The results did not address either of the primary outcomes in the included short-term trials. Although there is no absolute definition for “short-term”, it appears that no trial was longer than 12 weeks in length, although some had open label extension trials. Depression symptom severity (with clinician rating) was statistically significantly reduced for those on antidepressants versus placebo [(14 trials N=2490; mean difference −3.51; 95% CI −4.55 to −2.47) see Table 2]. The measurement in reduction of 3.51 points was utilizing the CDRS-R scale whose scores range from17-113. There was no evidence that the individual (subgroup) drug class modified the effect of the newer generation antidepressants (Chi2=8.23; df= 6; P=0.22). There was no evidence the depression symptom severity (with self-reporting) was decreased on fluoxetine or paroxetine but only five trials measured this (N=564; MD −0.53; 95% CI −2.37 to 1.31). Remission and response was increased and favored when taking an antidepressant [(16 trials; N=2924; RR 1.18; 95%CI 1.08 to 1.28) see Table 2]. There was suggestion of increased risk in suicide related outcomes among 17 trials that had data for antidepressant versus placebo (see Table 1 for suicide related outcomes). There was an increase in adverse effects in those taking antidepressants versus placebo (11 trials; N=2136; RR 1.11; 95% CI 1.05 to 1.17). A summary of the statistically significant adverse events that were reported are provided in Table 3 from this author using Chi2 analysis. Between the two groups the participants completing the trial did not differ (18 trials; N=3290; RR 0.99; 95% CI 0.94 to 1.05). See Table 4 for attrition rates including active drug versus placebo. There was moderate heterogeneity in the relative rates of completion [Chi2 25.82; df =15 (P=0.04); I2=42% (95% CI 0% to 67%)].

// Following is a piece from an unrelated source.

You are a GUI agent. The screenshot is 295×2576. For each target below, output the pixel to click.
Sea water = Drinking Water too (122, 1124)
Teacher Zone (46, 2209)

From this meta-analysis there is no evidence that the magnitude of intervention effects was modified by individual drug class. The results depicted the reduction in depression symptoms and an increase in remission/response while taking a newer generation antidepressant compared to placebo. This reduction in symptoms is however small with a decrease of 3.51 on the CDRS (scores range from 17–113) with 28 being the definition of remission. Clinical effects/benefit cannot be determined from these results. The risk of suicide related outcomes was 58% higher in the treatment group, which equates to an increase of risk in-group with median baseline risk from 25 in 1,000 to 40 in 1,000. There was not enough data to investigate whether age had any impact on the effects of medication treatment. Overall the evidence is not compelling in children or adolescents in regards to the effectiveness of newer generation antidepressants. The review states that if the decision is made to start a patient on medication it supports the current guidelines choosing fluoxetine as the first line agent, but conditions that with the review they conducted, no recommendations can be made until further research is done in regards to comparative effectiveness. A limitation of the selection process included not being able to retrieve data from unpublished studies (i.e., results presented at a conference and not elsewhere). Of the trials not included, it does not seem to suggest results would have been more statistically significant. In addition, another limitation to the included studies was the study designs only observed short-term (i.e. trials were less than 12 weeks) effects.

Even with the numerous studies completed thus far, more research is needed in this specific population. This should include comparisons of antidepressants in head-to-head trials instead of versus placebo. However, based on this authors' review, longer trial duration is needed in order to gather data to address the suicidality warning in children, adolescents, and young adults. Research must continue to find a treatment that has significantly and consistently positive clinical outcomes. Future trials should also include children and adolescents with co-morbid conditions to better represent the general population. Benefits and risks still need to be evaluated by clinicians when deciding when and if they should treat younger patients with newer generation antidepressants.